- _Task requirements_
In the entries below, the word "computer" appears on some lines. Copy each of those lines.

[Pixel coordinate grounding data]

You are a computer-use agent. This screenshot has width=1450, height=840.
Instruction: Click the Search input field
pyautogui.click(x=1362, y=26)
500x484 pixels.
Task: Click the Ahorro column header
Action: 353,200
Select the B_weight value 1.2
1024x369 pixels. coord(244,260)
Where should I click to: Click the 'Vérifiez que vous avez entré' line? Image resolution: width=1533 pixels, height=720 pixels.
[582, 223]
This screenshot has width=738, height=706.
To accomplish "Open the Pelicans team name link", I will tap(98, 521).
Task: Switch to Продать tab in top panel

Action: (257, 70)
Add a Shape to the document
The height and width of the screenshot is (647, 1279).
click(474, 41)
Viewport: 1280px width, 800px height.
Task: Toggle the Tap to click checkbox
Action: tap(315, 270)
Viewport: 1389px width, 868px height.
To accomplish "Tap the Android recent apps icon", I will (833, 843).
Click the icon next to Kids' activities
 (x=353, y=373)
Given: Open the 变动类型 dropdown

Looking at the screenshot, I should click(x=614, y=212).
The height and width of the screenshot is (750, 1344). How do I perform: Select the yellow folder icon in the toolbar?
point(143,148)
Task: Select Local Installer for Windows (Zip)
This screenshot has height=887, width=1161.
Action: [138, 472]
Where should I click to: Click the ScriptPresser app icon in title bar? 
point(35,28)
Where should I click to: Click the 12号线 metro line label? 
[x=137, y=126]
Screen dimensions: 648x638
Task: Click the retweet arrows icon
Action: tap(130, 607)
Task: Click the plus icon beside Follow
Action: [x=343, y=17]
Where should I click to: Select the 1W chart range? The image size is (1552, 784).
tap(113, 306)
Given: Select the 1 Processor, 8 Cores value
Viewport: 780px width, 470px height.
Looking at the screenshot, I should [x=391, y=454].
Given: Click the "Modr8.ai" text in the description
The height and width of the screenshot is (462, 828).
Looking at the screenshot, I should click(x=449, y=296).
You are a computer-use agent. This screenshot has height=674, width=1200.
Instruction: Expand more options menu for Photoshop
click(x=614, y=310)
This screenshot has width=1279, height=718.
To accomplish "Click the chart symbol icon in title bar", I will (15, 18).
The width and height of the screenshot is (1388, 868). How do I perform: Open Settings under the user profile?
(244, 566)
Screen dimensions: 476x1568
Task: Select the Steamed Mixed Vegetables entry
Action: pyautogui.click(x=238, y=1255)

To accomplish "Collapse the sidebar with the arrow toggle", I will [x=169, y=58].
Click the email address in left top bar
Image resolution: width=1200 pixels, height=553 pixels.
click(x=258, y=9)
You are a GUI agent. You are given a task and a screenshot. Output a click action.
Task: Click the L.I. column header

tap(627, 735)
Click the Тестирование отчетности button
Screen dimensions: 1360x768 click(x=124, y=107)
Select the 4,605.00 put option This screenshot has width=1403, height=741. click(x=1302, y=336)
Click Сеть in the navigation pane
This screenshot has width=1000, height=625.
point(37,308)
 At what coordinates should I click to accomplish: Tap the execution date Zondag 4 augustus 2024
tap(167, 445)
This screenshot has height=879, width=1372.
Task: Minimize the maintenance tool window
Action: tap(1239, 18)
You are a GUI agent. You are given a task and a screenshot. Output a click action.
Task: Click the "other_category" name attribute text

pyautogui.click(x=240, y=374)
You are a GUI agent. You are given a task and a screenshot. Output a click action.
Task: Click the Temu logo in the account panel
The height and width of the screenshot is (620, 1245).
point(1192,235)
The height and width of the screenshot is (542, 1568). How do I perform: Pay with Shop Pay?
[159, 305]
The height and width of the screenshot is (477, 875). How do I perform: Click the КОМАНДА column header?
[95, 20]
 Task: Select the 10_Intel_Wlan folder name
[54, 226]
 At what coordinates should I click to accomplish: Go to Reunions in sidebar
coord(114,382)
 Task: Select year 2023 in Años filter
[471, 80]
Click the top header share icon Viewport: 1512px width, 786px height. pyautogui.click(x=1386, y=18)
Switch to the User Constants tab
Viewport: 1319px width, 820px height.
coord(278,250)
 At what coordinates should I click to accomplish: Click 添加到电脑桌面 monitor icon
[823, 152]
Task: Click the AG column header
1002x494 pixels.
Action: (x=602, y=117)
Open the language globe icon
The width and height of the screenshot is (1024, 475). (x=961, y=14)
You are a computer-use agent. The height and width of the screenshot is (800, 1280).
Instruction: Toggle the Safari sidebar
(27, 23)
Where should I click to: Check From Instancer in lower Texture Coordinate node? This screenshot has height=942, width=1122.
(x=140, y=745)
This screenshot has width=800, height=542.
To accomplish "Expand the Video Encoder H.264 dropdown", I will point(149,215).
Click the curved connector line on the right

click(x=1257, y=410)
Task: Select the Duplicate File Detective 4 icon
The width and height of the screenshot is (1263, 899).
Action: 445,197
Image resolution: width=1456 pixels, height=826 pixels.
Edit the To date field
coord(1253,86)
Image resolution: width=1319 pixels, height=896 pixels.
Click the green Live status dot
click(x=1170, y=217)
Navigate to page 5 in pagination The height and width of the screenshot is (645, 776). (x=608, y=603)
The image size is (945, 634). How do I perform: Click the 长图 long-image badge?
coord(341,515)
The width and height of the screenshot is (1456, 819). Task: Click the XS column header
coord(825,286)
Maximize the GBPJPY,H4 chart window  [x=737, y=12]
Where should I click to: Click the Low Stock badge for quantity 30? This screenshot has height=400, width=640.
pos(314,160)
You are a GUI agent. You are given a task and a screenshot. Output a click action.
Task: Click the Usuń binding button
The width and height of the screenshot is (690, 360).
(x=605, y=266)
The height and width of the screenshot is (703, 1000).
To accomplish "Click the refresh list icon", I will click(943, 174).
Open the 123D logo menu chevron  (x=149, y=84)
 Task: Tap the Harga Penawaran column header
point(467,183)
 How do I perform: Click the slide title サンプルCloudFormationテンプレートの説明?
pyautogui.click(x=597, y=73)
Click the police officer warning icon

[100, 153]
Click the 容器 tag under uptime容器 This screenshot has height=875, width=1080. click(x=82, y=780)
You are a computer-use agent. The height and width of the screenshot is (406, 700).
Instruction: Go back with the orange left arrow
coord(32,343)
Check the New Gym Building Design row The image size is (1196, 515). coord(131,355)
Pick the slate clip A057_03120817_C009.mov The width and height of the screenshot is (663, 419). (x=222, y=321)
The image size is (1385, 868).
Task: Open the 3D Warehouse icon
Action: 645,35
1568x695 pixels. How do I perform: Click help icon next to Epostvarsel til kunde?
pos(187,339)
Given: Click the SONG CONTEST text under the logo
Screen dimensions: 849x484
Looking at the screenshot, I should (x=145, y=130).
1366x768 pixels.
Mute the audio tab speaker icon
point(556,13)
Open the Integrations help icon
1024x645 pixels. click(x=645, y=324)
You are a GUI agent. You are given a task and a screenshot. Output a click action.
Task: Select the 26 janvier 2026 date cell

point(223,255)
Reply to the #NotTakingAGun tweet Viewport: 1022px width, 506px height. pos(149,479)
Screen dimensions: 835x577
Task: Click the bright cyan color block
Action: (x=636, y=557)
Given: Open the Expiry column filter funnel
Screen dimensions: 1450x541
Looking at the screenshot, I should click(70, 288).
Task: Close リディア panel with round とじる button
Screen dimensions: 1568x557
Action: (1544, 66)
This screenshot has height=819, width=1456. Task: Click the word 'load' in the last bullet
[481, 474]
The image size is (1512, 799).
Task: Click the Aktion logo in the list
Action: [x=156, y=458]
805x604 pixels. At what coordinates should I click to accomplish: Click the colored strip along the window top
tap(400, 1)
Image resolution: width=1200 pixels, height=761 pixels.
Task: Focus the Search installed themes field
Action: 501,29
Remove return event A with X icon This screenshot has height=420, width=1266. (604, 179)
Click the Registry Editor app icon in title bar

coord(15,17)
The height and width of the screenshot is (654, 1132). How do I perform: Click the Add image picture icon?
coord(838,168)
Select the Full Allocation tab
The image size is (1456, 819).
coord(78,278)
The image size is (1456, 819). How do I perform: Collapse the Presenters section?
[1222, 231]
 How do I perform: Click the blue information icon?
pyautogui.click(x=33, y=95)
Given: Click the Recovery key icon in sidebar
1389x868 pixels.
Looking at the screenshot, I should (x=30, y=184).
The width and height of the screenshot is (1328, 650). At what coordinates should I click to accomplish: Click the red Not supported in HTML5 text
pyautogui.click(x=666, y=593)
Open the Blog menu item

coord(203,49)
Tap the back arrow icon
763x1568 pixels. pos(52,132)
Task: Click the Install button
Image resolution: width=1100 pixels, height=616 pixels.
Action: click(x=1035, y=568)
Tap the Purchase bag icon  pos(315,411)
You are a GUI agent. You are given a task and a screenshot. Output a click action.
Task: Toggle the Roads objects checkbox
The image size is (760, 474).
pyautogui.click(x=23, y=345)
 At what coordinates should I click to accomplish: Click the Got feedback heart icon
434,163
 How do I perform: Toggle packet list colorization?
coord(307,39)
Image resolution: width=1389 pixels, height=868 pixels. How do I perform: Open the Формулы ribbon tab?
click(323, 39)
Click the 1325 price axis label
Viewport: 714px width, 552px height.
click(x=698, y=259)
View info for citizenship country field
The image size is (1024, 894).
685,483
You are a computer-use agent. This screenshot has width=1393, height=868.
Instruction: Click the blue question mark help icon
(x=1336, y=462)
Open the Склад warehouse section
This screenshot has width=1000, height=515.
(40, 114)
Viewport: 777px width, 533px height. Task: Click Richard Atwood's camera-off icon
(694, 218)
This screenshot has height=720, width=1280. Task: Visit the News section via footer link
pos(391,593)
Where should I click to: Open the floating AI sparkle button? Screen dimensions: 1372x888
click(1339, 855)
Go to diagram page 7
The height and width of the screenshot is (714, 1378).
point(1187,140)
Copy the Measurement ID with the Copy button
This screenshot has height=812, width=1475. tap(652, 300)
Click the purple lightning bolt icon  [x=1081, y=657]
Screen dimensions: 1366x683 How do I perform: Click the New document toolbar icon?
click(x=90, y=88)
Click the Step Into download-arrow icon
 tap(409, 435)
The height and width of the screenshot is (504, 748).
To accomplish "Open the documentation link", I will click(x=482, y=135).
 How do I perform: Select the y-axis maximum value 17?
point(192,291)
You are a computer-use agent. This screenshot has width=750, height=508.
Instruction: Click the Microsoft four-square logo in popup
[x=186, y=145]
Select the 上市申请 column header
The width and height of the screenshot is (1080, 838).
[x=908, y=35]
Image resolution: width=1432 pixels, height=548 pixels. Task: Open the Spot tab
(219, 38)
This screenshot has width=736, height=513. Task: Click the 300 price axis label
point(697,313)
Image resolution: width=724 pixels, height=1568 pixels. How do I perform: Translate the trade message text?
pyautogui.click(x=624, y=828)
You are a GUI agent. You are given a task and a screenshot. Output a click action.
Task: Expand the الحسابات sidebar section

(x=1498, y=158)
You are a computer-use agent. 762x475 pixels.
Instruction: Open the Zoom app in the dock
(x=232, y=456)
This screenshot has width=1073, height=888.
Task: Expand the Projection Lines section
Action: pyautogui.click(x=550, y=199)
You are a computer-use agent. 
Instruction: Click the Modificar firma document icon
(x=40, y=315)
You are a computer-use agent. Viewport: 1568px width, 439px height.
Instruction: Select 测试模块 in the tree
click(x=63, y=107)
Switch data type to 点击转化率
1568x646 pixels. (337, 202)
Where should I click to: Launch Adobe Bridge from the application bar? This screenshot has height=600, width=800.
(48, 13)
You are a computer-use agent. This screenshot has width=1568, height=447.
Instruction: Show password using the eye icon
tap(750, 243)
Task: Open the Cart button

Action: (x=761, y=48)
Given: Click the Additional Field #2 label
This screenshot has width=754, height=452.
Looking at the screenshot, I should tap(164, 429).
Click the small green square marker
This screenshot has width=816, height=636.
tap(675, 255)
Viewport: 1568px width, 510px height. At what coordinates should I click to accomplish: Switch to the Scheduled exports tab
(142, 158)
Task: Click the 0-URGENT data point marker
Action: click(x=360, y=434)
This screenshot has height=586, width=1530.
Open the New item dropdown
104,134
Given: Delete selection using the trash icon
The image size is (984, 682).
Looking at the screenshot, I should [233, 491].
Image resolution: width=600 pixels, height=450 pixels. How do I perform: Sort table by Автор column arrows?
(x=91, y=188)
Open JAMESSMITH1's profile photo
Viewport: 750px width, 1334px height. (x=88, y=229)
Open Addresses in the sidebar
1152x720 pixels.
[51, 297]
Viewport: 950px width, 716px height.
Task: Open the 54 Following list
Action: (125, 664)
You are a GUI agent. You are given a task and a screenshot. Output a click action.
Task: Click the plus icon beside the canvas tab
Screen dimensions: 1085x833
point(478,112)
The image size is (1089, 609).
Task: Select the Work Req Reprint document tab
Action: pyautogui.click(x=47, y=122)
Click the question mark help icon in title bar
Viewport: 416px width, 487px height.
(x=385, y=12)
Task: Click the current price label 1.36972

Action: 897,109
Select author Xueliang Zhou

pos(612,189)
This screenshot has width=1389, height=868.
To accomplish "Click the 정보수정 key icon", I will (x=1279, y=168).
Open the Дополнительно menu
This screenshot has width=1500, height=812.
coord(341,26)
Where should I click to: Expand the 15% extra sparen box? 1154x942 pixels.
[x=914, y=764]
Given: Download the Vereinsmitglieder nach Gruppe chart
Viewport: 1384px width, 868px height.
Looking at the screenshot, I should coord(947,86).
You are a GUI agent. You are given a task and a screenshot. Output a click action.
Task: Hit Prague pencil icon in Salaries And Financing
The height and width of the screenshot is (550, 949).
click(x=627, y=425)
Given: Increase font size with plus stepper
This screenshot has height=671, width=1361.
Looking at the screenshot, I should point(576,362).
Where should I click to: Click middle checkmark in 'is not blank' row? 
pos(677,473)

- _Answer section_
You are a computer-use agent. This screenshot has width=1450, height=840.
You are a computer-use agent. This screenshot has height=674, width=1200.
You are a computer-use agent. The height and width of the screenshot is (800, 1280).
You are a computer-use agent. The height and width of the screenshot is (406, 700).
You are a computer-use agent. This screenshot has width=1393, height=868.
You are a computer-use agent. This screenshot has width=750, height=508.
You are a computer-use agent. 762x475 pixels.
You are a computer-use agent. 
You are a computer-use agent. Viewport: 1568px width, 439px height.
You are a computer-use agent. This screenshot has width=1568, height=447.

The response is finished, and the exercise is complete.